• Excerto para leitura
%%
Filosofia – Pensadores e Obras

aporia

aporia: sem saída, dificuldade, questão, problema

1. A aporia e as suas formas verbais cognatas estão intimamente relacionadas com a dialéctica (dialektike) e por isso com o método socrático do discurso interlocutório. De acordo com a análise de Aristóteles (Metafísica 988b), a filosofia tem a sua raiz no espanto (thauma; Aristóteles salienta aqui que a filosofia e a mitologia compartilham o espanto como um ponto de partida comum) que provém de uma dificuldade inicial (aporia), uma dificuldade experimentada por causa de argumentos em conflito (ver Top. VI, 145b). Quer a aporia quer o seu concomitante espanto podem encontrar paralelo nos frequentes protestos que Sócrates faz da sua própria ignorância (Ménon, 80d, Soph. 244a) e no nolle contendere surgido da sua própria interrogação deliberada (elenchos) (ver Teeteto 210b-c e katharsis).

2. Mas este estado inicial de ignorância, comparado por Aristóteles a um homem acorrentado (Metafísica 995a32), cede a um sentido posterior onde a aporia, ou mais especificamente, a diaporia, uma exploração de vários caminhos, assume as características de um processo dialéctico (Metafísica 995a-b; ver dialektike), e onde a investigação das opiniões (endoxa) dos antecessores filosóficos de cada um é um preliminar necessário para se chegar a uma prova (De anima I, 403; Ethica Nichomacos VII, 1145b). Assim as aporiai são apresentadas, são tecidas prévias opiniões sobre estes problemas e é descoberta uma solução (euporia, lysis, a segunda literalmente uma «libertação» mantendo a metáfora do acorrentar in Metafísica 995a32). A solução pode revestir-se de uma variedade de forma, validando a endoxa (Ethica Nichomacos VII, 1145b), apresentando uma hipótese (De coelo II, 291b-292a), ou mesmo (Eth. Eud. VII, 1235b, 1246a) permitindo a existência de uma contradição racional (eulogon). Mas qualquer que seja a solução, o apresentar do problema e a elaboração desde o problema até à solução, que é o cerne do método filosófico, é uma tarefa difícil e árdua (Metafísica 996a). [FEPeters]


(gr. aporia; in. Aporia; fr. Aporte; al. Aporte; it. Aporia).
%%
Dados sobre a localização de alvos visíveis
%%
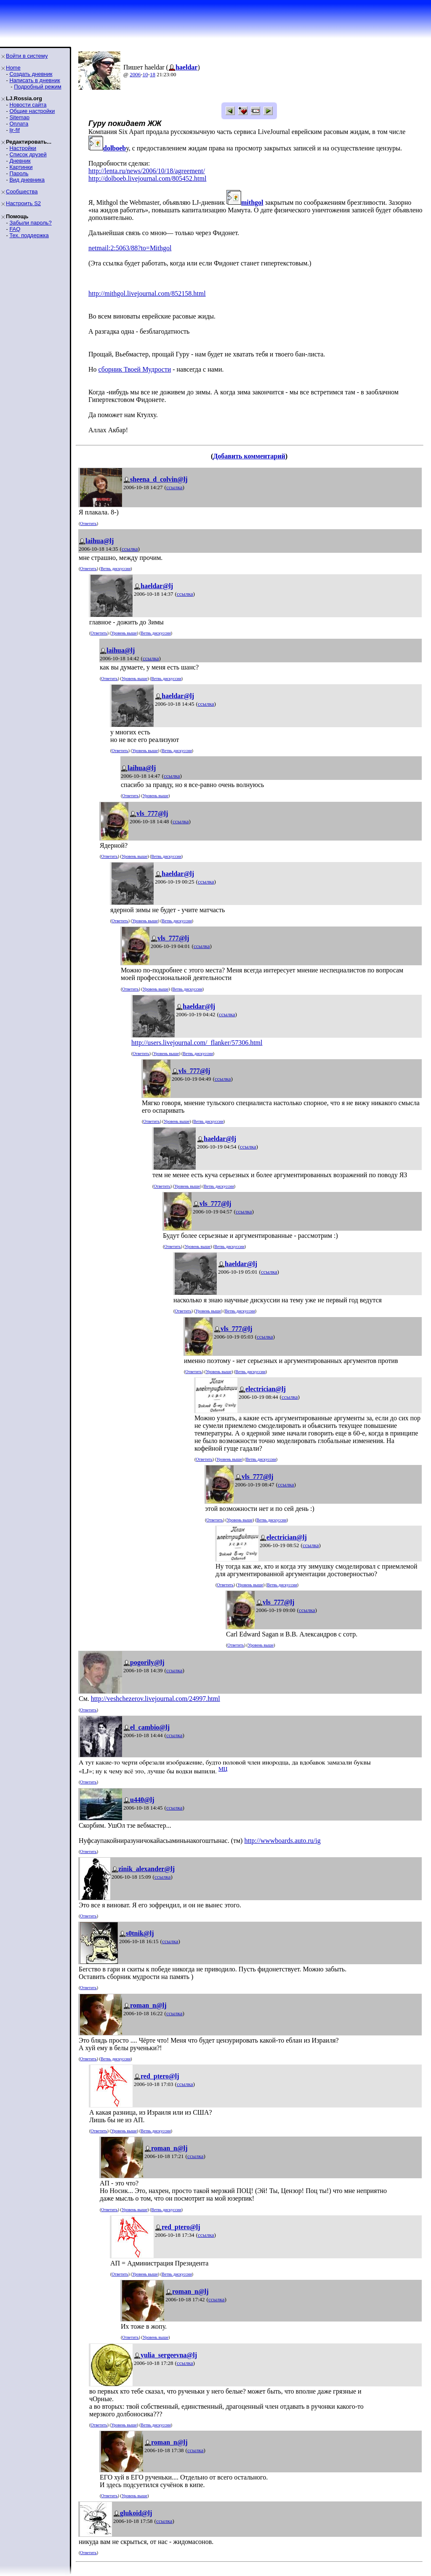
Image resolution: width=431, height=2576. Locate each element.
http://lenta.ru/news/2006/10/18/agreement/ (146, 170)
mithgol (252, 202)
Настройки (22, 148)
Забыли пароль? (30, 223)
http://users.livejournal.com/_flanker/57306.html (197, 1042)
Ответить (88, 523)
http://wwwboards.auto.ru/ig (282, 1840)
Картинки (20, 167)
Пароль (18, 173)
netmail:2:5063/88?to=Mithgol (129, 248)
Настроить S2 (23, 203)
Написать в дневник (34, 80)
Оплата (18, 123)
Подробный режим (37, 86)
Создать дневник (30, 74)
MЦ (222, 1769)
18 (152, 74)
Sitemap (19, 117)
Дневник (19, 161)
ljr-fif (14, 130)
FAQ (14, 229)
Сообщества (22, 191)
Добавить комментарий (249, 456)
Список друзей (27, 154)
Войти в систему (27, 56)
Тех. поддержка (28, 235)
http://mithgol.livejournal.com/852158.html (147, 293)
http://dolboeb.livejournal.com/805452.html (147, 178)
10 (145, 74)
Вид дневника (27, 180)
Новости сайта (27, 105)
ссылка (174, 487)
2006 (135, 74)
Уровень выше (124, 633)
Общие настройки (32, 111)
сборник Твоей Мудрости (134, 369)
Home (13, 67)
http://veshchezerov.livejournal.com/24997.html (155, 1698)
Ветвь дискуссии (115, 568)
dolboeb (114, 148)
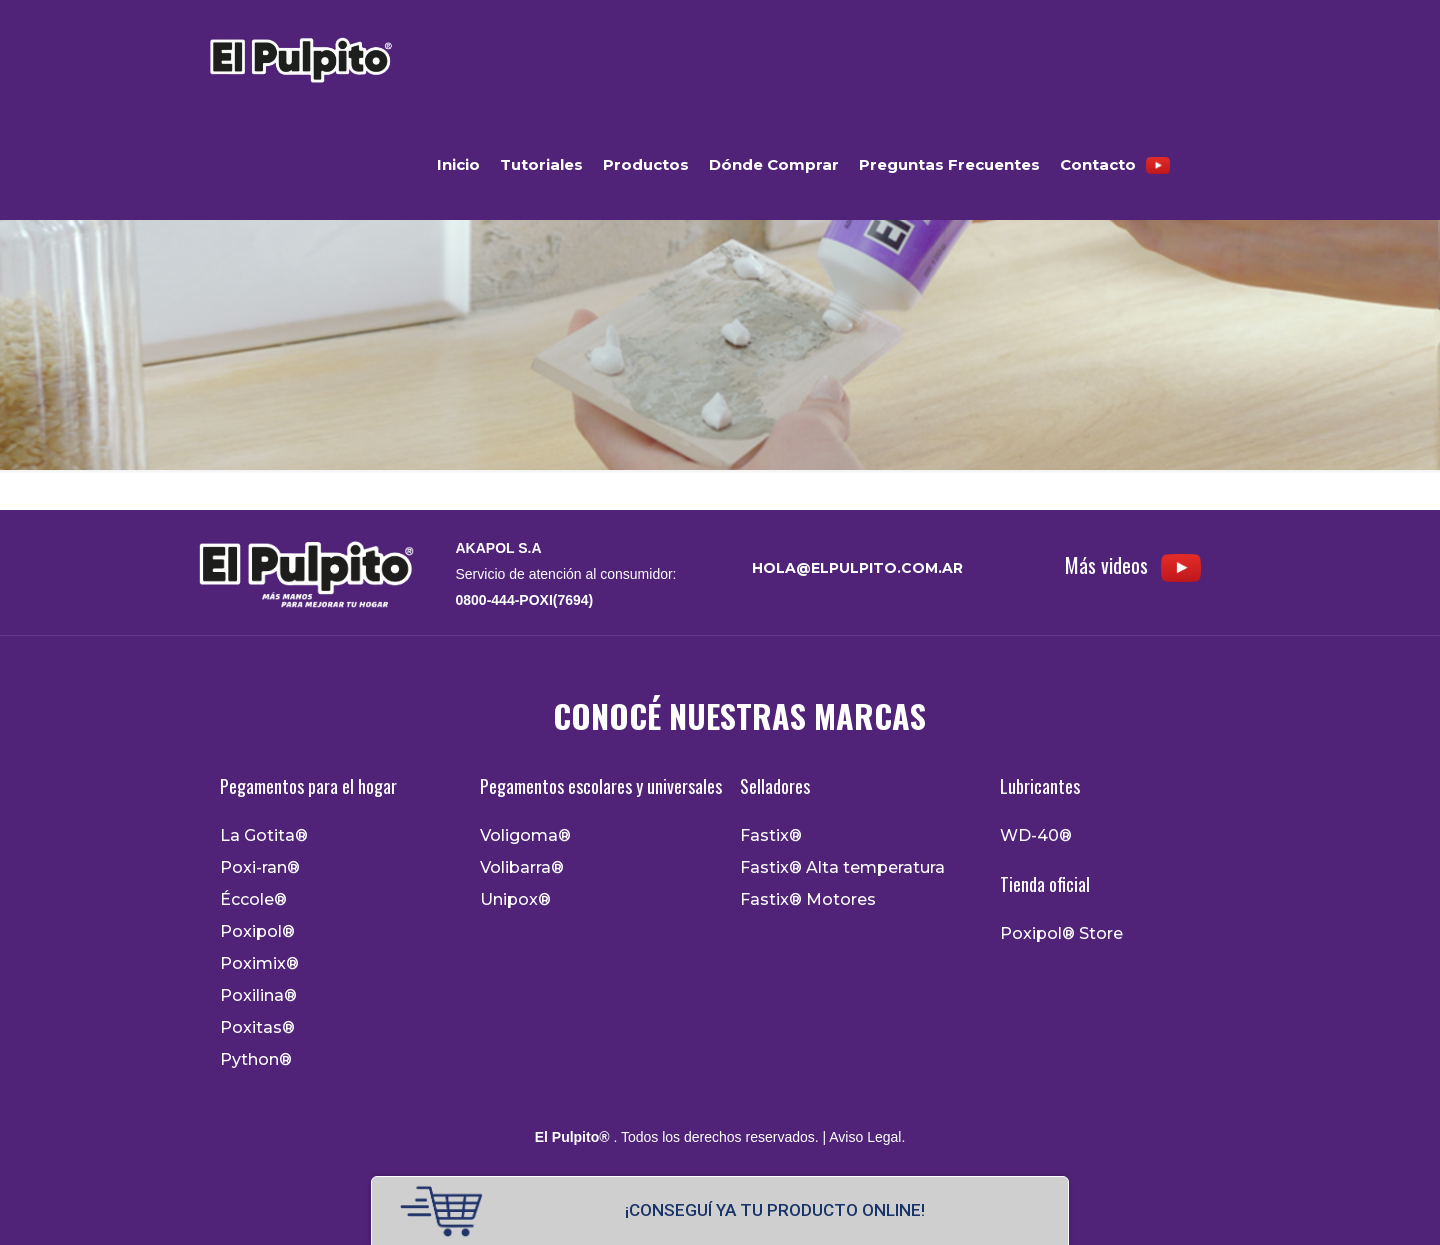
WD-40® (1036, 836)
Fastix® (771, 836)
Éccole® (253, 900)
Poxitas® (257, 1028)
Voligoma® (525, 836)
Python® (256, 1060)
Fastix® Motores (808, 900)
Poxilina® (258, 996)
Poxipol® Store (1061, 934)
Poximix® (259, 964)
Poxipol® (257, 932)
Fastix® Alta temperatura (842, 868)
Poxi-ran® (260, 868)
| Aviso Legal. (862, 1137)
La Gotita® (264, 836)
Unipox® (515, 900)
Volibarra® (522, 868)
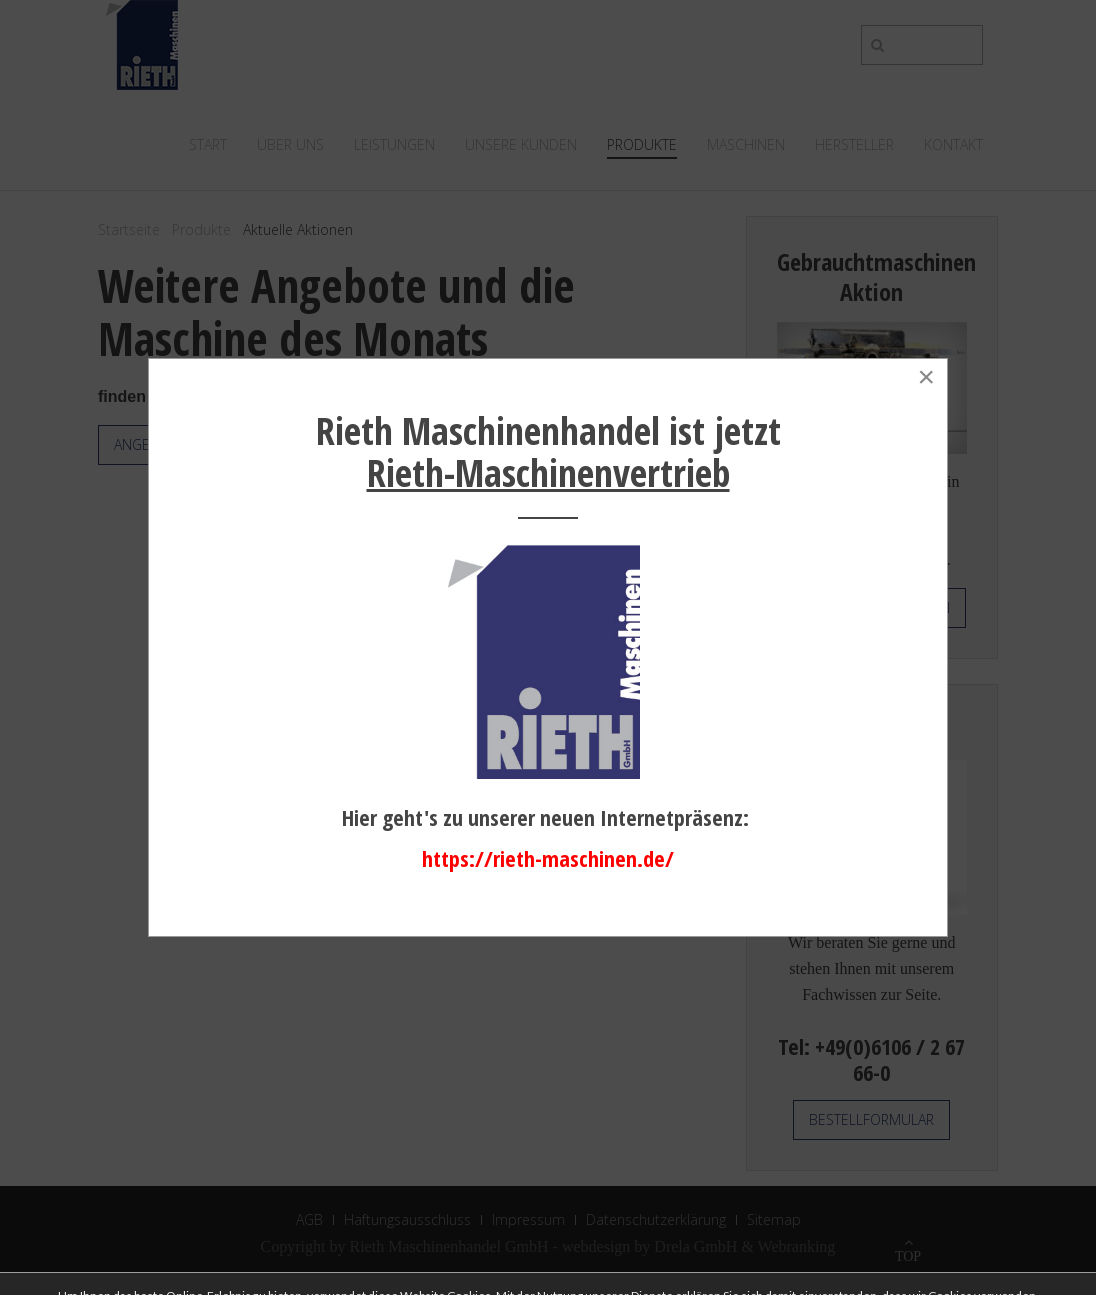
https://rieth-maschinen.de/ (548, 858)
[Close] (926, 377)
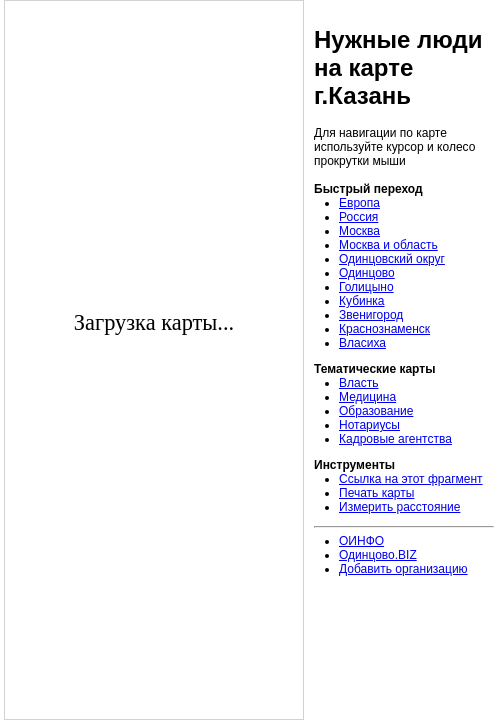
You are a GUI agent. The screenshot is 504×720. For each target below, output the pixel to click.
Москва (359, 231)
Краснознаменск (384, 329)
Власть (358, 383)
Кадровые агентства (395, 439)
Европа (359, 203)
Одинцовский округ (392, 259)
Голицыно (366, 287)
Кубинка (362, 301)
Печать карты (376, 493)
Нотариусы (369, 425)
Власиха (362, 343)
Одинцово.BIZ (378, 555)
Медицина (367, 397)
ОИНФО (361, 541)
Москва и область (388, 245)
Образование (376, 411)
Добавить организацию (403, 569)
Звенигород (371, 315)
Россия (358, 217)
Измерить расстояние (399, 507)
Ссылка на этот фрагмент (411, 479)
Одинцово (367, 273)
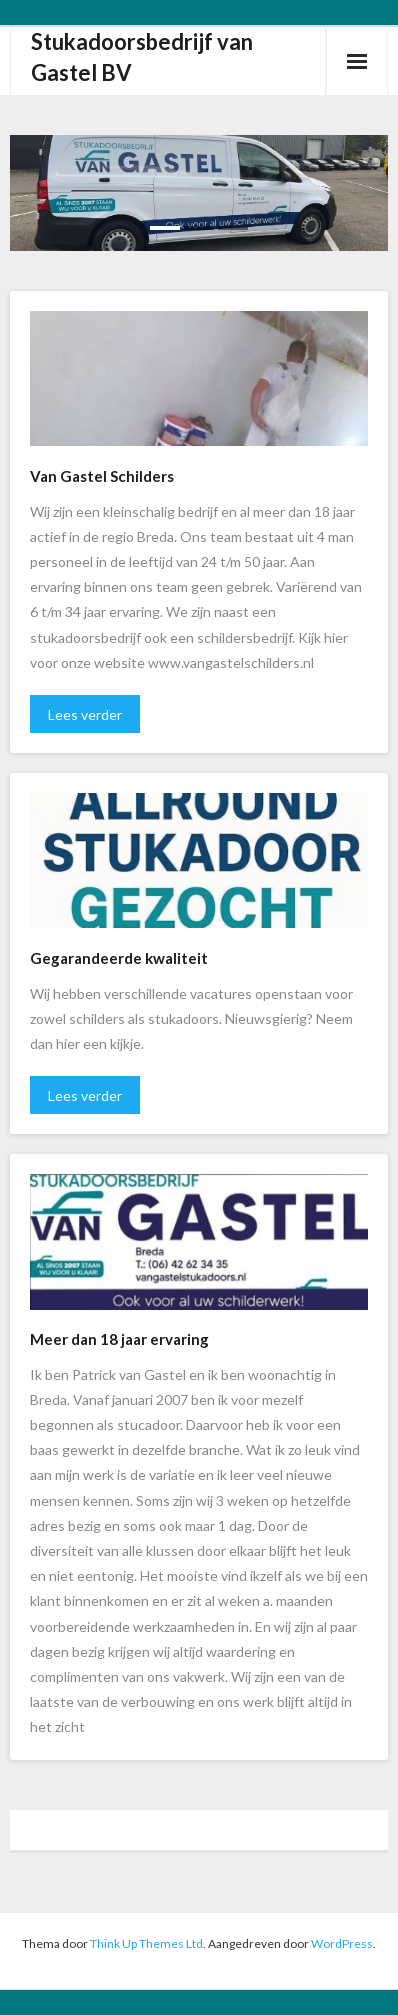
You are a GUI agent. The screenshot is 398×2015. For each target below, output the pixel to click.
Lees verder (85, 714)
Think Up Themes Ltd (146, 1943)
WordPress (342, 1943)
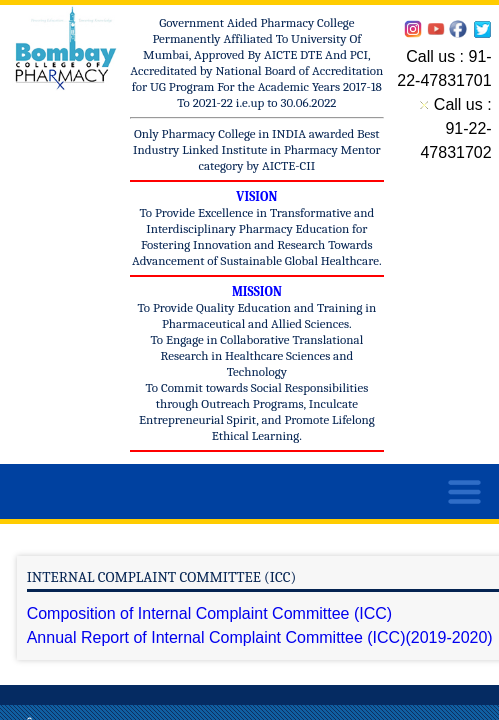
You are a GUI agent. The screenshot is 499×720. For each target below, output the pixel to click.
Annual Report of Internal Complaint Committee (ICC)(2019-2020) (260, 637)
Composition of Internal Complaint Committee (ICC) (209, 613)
%%
• Problemas e tarefas
• a. No excerto sobre a aporia, a que compara Aristóteles o estado inicial de ignorância?
• b. Indique, por favor, quantas linhas dos registos contêm a palavra "each".

• Respostas às tarefas
• a. A um homem acorrentado.

• b. 4